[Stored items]
════

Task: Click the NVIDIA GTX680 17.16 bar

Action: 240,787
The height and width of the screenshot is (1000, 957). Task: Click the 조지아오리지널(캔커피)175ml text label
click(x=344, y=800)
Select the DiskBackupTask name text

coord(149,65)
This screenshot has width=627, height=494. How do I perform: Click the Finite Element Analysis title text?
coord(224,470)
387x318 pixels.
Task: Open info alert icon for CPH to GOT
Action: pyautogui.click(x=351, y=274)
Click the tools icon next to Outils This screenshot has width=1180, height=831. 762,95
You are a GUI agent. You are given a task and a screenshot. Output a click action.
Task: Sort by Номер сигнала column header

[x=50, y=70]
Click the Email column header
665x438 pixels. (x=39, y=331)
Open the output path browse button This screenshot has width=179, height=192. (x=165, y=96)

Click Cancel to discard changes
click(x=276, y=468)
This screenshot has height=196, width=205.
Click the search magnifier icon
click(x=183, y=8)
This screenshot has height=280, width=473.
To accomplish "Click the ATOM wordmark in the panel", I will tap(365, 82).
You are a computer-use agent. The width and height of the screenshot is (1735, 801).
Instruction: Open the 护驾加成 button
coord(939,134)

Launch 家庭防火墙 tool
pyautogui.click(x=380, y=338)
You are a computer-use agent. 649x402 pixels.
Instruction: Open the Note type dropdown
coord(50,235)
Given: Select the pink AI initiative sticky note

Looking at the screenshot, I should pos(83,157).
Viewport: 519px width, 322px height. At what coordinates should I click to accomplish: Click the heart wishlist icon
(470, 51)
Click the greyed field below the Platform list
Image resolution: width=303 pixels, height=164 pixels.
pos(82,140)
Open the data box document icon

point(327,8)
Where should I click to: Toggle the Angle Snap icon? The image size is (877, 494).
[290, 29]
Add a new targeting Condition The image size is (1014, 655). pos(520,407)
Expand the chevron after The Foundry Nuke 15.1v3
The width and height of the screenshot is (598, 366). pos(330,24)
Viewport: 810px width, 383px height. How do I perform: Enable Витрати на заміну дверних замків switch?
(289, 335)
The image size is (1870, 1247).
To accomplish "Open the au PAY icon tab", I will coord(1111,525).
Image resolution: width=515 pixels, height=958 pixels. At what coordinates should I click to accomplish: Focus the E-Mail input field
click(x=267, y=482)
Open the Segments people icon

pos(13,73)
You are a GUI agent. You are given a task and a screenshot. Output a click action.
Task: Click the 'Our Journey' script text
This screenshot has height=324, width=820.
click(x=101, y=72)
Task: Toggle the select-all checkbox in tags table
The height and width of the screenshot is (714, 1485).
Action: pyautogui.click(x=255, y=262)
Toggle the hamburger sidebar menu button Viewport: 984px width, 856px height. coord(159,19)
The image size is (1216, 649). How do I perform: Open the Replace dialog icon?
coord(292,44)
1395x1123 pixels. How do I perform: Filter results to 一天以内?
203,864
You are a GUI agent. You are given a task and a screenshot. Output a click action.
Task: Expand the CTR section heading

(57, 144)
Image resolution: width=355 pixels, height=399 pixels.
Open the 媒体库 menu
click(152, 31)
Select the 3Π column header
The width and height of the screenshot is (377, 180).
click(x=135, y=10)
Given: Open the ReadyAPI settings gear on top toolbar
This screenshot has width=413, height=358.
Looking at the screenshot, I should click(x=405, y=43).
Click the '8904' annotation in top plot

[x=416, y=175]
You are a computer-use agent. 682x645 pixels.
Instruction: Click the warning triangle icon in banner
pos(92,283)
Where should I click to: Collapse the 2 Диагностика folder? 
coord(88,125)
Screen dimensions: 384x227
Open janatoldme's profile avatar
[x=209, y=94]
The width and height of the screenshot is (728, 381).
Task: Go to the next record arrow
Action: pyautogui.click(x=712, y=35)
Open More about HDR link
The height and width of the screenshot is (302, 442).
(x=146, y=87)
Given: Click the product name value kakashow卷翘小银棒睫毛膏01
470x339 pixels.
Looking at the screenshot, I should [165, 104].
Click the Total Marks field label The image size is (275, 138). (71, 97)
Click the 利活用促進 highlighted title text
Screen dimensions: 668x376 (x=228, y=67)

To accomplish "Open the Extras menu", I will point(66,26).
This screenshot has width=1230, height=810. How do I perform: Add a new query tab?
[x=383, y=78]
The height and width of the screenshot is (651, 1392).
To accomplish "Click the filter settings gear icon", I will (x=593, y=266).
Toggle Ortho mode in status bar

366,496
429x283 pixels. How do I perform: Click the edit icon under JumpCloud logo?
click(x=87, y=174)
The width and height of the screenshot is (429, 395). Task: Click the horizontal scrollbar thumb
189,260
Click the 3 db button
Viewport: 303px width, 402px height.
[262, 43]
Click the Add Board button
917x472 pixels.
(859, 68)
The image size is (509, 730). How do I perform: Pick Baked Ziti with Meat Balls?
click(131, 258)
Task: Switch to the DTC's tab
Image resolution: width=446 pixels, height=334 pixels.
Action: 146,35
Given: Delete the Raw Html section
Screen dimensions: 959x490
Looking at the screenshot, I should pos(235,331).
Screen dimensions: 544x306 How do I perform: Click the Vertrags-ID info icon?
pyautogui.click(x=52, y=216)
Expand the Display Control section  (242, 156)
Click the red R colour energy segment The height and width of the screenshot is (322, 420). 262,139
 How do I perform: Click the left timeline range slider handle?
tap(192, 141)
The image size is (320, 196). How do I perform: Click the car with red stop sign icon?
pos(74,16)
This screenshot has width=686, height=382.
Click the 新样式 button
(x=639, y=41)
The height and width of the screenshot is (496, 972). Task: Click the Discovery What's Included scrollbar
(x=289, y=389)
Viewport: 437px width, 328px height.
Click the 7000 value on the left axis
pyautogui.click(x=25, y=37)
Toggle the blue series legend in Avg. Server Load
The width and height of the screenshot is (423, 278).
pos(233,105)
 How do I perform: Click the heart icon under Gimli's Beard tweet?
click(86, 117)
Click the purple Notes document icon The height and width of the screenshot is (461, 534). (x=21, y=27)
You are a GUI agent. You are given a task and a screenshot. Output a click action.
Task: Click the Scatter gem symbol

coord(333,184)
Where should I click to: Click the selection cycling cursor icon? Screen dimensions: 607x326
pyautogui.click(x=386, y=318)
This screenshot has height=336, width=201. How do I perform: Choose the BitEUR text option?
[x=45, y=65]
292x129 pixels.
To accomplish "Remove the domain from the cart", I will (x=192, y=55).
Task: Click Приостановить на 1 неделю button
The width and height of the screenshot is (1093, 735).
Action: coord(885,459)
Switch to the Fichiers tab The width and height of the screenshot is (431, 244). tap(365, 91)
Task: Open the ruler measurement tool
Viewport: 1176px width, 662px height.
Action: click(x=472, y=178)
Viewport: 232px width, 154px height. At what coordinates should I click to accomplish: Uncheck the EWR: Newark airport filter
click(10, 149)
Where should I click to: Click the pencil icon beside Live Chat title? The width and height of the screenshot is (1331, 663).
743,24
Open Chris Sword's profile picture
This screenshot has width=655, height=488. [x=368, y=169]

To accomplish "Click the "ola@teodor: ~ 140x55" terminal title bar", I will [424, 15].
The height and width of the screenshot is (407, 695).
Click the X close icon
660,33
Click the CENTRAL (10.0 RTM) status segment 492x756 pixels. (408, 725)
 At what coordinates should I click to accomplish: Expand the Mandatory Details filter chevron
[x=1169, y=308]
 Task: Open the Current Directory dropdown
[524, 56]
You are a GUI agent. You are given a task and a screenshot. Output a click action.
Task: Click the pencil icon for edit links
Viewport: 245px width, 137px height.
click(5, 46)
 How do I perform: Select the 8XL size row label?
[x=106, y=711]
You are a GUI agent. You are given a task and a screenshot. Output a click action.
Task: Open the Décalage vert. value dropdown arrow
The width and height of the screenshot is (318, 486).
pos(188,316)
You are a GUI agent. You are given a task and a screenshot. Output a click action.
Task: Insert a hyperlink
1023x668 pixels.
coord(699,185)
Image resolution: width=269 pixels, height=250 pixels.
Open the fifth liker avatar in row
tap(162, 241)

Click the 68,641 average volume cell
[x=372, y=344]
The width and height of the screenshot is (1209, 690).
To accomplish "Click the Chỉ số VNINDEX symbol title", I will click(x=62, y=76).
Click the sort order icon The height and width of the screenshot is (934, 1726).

════

» **What needs to be done**: Bring together each line above where the string "settings" turns up.

» **Solution to this task**:
Given: Open the ReadyAPI settings gear on top toolbar
To accomplish "Click the filter settings gear icon", I will (x=593, y=266).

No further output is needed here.